=== What you have to do ===
Please quote the stretch of the listing from the line containing "What do you see at coordinates (121, 226)" through the end of the listing, word for word.
The data START
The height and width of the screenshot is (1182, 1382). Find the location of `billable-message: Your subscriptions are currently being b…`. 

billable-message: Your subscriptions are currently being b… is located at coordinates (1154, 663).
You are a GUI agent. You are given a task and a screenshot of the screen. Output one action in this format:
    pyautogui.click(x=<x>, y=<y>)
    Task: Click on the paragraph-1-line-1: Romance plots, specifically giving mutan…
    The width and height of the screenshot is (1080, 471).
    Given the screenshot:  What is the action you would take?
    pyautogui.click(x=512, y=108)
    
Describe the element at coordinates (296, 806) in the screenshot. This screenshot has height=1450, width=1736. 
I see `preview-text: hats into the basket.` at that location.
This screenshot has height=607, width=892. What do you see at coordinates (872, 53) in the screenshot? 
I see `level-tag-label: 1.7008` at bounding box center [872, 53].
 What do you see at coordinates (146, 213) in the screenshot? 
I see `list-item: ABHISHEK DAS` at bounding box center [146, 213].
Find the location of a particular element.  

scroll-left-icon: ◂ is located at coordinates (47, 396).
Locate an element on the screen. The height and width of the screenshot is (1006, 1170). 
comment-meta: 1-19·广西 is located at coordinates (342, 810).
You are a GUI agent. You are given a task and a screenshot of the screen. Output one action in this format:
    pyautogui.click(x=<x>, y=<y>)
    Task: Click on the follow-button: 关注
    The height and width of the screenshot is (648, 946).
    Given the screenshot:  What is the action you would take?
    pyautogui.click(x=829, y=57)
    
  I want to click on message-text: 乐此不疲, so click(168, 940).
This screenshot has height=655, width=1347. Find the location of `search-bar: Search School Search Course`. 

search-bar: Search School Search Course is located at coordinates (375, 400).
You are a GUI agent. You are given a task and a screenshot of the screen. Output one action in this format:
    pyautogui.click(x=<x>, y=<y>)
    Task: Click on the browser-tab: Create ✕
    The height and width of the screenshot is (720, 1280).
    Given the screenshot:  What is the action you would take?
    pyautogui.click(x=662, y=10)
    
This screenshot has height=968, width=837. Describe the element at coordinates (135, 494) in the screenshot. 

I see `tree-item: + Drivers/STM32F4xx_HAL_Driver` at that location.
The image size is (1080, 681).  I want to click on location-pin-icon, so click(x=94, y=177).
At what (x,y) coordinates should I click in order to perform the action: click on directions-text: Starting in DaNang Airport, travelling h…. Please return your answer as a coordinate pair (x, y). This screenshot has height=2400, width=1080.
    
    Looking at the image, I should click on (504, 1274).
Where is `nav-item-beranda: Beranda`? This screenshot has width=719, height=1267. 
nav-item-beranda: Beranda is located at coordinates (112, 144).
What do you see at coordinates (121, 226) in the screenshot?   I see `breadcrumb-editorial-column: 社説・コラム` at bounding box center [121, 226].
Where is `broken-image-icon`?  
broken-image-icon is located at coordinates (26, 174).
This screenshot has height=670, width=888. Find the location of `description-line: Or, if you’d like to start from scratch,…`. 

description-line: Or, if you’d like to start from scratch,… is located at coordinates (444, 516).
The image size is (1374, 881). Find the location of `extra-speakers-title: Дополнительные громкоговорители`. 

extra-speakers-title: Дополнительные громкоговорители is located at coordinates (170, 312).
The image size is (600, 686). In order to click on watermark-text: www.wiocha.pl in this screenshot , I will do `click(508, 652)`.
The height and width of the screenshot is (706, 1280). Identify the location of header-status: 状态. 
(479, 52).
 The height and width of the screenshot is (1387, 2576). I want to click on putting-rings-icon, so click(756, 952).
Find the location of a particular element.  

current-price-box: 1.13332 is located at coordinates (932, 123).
The data END
=== Task response ===
What do you see at coordinates (121, 226) in the screenshot?   I see `breadcrumb-editorial-column: 社説・コラム` at bounding box center [121, 226].
Where is `broken-image-icon`?  
broken-image-icon is located at coordinates (26, 174).
This screenshot has height=670, width=888. Find the location of `description-line: Or, if you’d like to start from scratch,…`. 

description-line: Or, if you’d like to start from scratch,… is located at coordinates (444, 516).
The image size is (1374, 881). Find the location of `extra-speakers-title: Дополнительные громкоговорители`. 

extra-speakers-title: Дополнительные громкоговорители is located at coordinates (170, 312).
The image size is (600, 686). In order to click on watermark-text: www.wiocha.pl in this screenshot , I will do `click(508, 652)`.
The height and width of the screenshot is (706, 1280). Identify the location of header-status: 状态. 
(479, 52).
 The height and width of the screenshot is (1387, 2576). I want to click on putting-rings-icon, so click(756, 952).
Find the location of a particular element.  

current-price-box: 1.13332 is located at coordinates (932, 123).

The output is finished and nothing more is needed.